# Enno Sander / B-1 /Bottling Companies / St. Louis, Missouri



## bottle-bud (Sep 12, 2019)

Enno Sander arrived in St. Louis, Missouri from Germany in 1852.  Enno Sander started dealing in mineral waters imported from Germany in 1858 from a drug store he operated at the corner of Second Walnut Streets.




        1865 and Enno Sander is bottling his own mineral waters andwould have been in a bottle similar to this one. Not in my collection but would love to have one.



     Enno Sander has a partner in Peter Maas from 1874 -1881. 

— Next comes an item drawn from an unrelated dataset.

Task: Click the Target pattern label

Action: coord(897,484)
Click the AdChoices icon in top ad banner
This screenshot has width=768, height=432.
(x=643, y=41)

     For two years, 1882-1883, the bottling operation is simply known as Enno Sander & Co. and from 1884-1913 the company is known as the Enno Sander Mineral Water Company. Two ads one from 1900 and one from 1904 showing two different addresses. Also, two early 1900’s bottles from my collection, one a six-ounce bottle and the other a quart size.

 

 

   Dr. Enno Sander dies on February 13, 1912. He was 90 years old and up until a few weeks’ prior was still president of the bottling company. He kind of looks like the character holding the flag in the ad, doesn’t he?

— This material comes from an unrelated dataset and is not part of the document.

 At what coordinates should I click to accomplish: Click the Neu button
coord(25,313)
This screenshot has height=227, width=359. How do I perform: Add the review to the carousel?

     1912 and a merger of the Meyer-Meinhardt Co. and the Enno Sander Mineral Water Co. This article is from The American Bottler dated 1912.



  The Meyer-Meinhardt Soda Company is a well-established bottling company that was incorporated in 1890. I have only one early example from my collection to share.



  1913 and the operation is moved from 2801 Lawton Avenue to 301 Barry Street.  1914 and the company name changes to Enno Sander Seltzer and Soda Company. I have several bottles that have the Enno Sander Seltzer and Soda Water Co. name on them. The first three are all 7 1/2-oz in size. The next two are 24-ounce, then two 30-ounce, another 24-ounce that would have had a paper label and finally a seltzer. (In 1929 Enno Sander will move one last time to 2709-2715 Lafayette)

    

  




     At first, I thought Clover Leaf was a product of another company but the above ad tells us Clover Leaf was a product of Enno Sander. I have a Clover Leaf label to share as well as a Black Kow label. Black Kow was bottled locally by Enno Sander but was a product of the Welch Fruit Products Co. of Chicago, Illinois.


----------



## shotdwn (Sep 12, 2019)

Another great job of research.


----------



## bottle-bud (Sep 12, 2019)

*Enno / B-1 / continued*

1937 and The Enno Sander Seltzer & Soda Company is advertising heavily for Richfield Club and Clover Leaf sodas. I did not know Enno Sander was associated with my Richfield bottles until I seen the advertisements.

 

 


1938 and I find an advertisement for ZYX soda. The ad is fo ra quart size that I have never seen before, but the 8-ounce version I have in my collection shows up in auctions and elsewhere fairly regularly.

  

  1940 and Enno Sander Seltzer and Soda Company is bottling Nesbitt’s. Nesbitt’s is a product of the Nesbitt Fruit Products Inc. of Los Angeles, California.  I have two 10-ounce examples bottled by Enno Sander but neither match the bottle in the ad.

  


The B-1 Beverage Company of St. Louis has begun operations in 1940 and the Enno Sander Seltzer & Soda Company has acquired the exclusive bottling rights for bottling their products in the St. Louis area.


  


1945 and an ad for Sparkling Water, the quart size mentions Enno Sander but the others do not mention a bottler.

  


May of 1947 and the Enno Sander Selzer and Soda Company is sold to R. C. Muckerman and the B-1 Bottling Company of St. Louis has begun operations.

 



1957 and B-1 is now “Fortified” and their flavor line has expanded from just Lemon Lime and Sparkling Water to include many different flavors


----------



## bottle-bud (Sep 12, 2019)

*My B-1 Collectibles*


----------



## iggyworf (Sep 12, 2019)

All great stuff and research. I really like that 'ZYX' bottle.


----------



## bottle-bud (Sep 13, 2019)

Thanks shotdwn and iggy for the nice comments!


----------